Carry on the text about the BATTERY 2030+ roadmap from the point where it stops.

[PAGE TEXT Boundary: Start]

One of the three research themes in the newly published roadmap from the BATTERY 2030+ initiative is “Accelerated discovery of battery interfaces and materials”. This concept holds great potential when it comes to speeding up the discovery process for new batteries and could play a central role in resolving societal challenges related to climate change.

Advanced materials are the foundation of nearly every clean energy innovation, particularly for emerging battery technologies. Relying on existing trial-and-error­–based development processe, for the discovery of novel high-performance battery materials and cell designs entails considerable effort, expense, and time traditionally over ten years from initial discovery to commercialisation.

Portrait of Tejs Vegge.
Tejs Vegge, Professor at DTU.

”In BATTERY 2030+, we outline a radically new path for the accelerated development of ultra-high-performance, sustainable, and smart batteries, which hinges on the development of faster and more energy- and cost-effective methods of battery discovery and manufacturing”, says Tejs Vegge, Professor at the Technical University of Denmark (DTU).

The idea is to establish a community-wide European battery Materials Acceleration Platform (MAP) that will combine approaches from high-throughput synthesis and characterisation as well as computational materials design, automated data analysis, data mining and artificial intelligence (AI). The MAP will be integrated with the Battery Interface Genome (BIG), establishing a new basis for understanding of the processes that govern the functioning of battery materials and interfaces.

[PAGE TEXT Boundary: End]
[STUDY MATERIAL Boundary: Start]

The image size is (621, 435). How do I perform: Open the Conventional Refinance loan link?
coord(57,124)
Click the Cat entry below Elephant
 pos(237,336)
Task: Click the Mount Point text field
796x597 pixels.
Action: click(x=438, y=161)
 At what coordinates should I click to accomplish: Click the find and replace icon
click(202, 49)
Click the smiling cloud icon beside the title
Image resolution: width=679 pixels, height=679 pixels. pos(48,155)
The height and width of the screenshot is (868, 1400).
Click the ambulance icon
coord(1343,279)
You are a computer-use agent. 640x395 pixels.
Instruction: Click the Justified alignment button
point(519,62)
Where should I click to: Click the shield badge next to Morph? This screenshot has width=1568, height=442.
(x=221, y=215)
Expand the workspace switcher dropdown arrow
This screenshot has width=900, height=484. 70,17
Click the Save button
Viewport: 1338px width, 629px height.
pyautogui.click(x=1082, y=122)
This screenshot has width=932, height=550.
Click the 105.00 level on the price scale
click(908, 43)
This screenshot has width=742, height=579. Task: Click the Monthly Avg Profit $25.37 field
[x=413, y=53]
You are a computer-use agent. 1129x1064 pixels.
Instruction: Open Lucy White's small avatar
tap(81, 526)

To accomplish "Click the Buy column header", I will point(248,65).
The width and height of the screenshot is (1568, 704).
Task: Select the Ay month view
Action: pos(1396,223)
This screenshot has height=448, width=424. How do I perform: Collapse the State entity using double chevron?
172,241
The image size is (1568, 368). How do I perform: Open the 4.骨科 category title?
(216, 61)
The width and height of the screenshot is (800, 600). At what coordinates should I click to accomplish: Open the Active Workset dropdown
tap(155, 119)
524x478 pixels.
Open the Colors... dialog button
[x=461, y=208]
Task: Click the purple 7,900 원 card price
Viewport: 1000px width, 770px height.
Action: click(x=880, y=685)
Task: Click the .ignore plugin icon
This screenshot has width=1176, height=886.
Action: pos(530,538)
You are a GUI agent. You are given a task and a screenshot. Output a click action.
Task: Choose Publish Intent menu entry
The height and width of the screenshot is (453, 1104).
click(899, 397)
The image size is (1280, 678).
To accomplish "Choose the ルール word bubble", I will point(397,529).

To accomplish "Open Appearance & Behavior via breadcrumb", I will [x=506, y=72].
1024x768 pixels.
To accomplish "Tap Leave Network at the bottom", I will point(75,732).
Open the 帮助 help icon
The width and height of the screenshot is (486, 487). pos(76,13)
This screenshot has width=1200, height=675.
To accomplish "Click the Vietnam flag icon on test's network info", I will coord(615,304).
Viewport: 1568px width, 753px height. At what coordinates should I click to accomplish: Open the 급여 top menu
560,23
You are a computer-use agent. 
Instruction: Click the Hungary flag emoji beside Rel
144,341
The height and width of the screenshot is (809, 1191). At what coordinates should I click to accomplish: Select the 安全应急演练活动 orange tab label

[STUDY MATERIAL Boundary: End]

= ANSWER TO THE PROBLEM =
“The MAP will provide the infrastructural backbone to accelerate the application of our findings, while BIG will develop the necessary understanding and models for predicting and controlling the formation and dynamics of the crucial interfaces and interphases that limit battery performance”, says Tejs Vegge.

“A successful implementation of the MAP concept for batteries holds the potential to reduce the discovery time for new battery materials, interfaces and cells. By using AI and machine learning, it will be possible to share and utilise data and insights from traditionally siloed disciplines in battery research and development”, he adds.

Key components for establishing the battery Materials Acceleration Platform.

The basic concept behind BIG-MAP originated during a Mission Innovation workshop for clean energy materials in Mexico City in 2017, where Tejs Vegge and other leading experts on accelerated discovery developed the idea of a closed-loop MAP framework to speed up the discovery of clean energy materials.

“Battery materials and interfaces, in particular, hold great potential for the implementation of such concepts, and together with the rest of the core team of BATTERY 2030+, we began developing the BIG-MAP concept”, says Tejs Vegge.

The approach has a lot of potential, but also a number of key challenges.

“A central aspect is the development of a shared data-i nfrastructure that spans multi-scale computer simulations, large- and laboratory-scale experiments and battery testing”, says Tejs Vegge.

Moreover, establishing a common ontology or “language” for battery materials and interfaces, as well as shared data standards and testing protocols, will be essential.

“Access to data from all the core domains in battery research and development is a prerequisite for harvesting the full potential of AI-orchestrated materials discovery”, he adds.

How can the BATTERY 2030+ initiative contribute to advancements within this field?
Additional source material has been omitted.